Eppure nelle Valutazioni Ambientali del Piano Strutturale erano emerse criticità, quali la fragilità idraulica dell'intero territorio, a cui non viene prevista nessuna opera di mitigazione, il limite delle capacità di depurazione, che oggi non ha le capacità si sostenere questo sviluppo intensivo.
Gli interventi edilizi sono disseminati in tutto il territorio comunale, senza nessuna ipotesi di vera riqualificazione urbana.

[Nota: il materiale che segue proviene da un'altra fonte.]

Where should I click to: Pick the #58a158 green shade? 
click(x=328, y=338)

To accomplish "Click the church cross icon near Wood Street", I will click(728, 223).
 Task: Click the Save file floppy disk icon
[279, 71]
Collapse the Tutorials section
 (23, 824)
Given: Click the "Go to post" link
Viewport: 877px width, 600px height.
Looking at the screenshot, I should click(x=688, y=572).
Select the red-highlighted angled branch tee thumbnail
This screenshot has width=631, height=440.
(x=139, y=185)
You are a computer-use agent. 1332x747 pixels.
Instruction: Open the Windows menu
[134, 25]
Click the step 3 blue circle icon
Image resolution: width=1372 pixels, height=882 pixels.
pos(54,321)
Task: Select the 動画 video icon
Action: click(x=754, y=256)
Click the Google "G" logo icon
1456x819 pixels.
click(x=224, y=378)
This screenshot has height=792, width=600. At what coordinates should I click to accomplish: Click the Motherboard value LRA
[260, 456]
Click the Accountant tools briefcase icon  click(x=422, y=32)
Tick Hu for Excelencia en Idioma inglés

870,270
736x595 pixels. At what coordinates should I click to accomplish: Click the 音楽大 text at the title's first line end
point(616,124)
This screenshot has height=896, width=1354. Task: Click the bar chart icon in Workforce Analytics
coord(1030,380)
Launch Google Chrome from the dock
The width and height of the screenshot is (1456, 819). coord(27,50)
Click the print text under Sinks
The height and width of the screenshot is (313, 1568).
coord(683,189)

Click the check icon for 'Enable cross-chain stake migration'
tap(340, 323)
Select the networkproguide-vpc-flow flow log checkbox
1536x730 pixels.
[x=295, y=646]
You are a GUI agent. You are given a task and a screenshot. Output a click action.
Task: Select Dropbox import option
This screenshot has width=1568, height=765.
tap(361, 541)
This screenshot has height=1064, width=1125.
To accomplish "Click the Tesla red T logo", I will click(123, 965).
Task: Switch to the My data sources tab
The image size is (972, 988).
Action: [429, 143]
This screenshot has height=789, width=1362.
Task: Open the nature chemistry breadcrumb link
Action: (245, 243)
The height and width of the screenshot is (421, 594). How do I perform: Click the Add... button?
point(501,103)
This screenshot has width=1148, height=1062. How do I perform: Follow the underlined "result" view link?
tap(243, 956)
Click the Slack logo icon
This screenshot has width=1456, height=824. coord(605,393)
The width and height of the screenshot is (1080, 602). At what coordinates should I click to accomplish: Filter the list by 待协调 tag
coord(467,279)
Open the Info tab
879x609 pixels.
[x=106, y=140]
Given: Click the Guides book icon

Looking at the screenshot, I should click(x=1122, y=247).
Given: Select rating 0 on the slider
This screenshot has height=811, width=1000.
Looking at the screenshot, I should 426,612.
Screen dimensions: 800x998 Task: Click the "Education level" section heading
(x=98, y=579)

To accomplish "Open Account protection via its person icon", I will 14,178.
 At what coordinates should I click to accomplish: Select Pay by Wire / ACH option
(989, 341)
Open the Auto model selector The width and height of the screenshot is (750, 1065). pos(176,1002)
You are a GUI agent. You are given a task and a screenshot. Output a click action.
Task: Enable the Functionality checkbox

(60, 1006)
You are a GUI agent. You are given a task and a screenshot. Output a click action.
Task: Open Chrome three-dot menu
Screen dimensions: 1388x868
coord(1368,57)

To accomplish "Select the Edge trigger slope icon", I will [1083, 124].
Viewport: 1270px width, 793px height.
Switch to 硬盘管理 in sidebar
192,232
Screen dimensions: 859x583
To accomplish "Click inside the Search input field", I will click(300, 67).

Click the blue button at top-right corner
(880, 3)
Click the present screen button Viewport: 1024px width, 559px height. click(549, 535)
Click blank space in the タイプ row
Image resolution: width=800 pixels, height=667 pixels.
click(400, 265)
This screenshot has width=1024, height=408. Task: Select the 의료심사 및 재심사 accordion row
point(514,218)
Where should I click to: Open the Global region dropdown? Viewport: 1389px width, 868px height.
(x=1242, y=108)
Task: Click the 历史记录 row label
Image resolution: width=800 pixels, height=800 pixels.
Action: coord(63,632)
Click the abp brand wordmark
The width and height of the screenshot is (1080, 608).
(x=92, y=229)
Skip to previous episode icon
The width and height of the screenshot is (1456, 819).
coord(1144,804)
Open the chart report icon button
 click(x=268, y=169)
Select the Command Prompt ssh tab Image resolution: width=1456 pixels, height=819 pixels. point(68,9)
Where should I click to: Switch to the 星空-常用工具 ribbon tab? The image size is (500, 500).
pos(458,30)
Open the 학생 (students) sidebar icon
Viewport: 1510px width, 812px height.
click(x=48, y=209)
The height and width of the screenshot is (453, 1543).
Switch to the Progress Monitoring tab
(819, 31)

Si continua nella scelta di "frastagliare" il costruito urbano, in una scellerata scelta di aumentare il carattere di periferia di Pisa.
Solleva sgomento l'assenza di un piano del traffico e dei trasporti ! La viabilità è la stessa dell'impianto di "centurazione" di epoca romana, senza alcuna valutazione e sostenibilità dei nuovi traffici indotti dalla colata di cemento.
Nessuna ipotesi di tutela del patrimonio storico artistico, costituito da quel sistema di pievi ed insediamenti medievali che rende il territorio cascinese ricco e di grande potenzialità.
Si tenta di costruire addirittura nel vincolo cimiteriale (Ripoli) dimenticandosi la salvaguardia del castello di Ripoli che versa in condizioni di forte degrado.
Suscita grande perplessità nella zona di Musigliano la scelta di confermare la "lottizzazione privata Quaglierini" prevedendo una nuova strada a spese del Comune, ma soprattutto l'azzeramento della scuola e la sua trasformazione in un'area di nuova edificazione sempre privata.
Un nuovo piano regolatore che ripropone scelte vecchie e sbagliate, che aumenta il consumo di suolo, che favorisce l'edificazione privata in tutto il territorio, senza alcuna previsione di Edilizia Residenziale Popolare.
La conferma dell'ampliamento della zona di Navacchio delle aree commerciali e produttive, avviene senza una riflessione su questo comparto e le sue esigenze.
Infine la previsione di una nuova struttura commerciale nella zona di S.Frediano, evidenzia ancora una volt che le forze politiche che sostengono Betti (PD, 5 Stelle e AVS) propongono solo case private supermercati.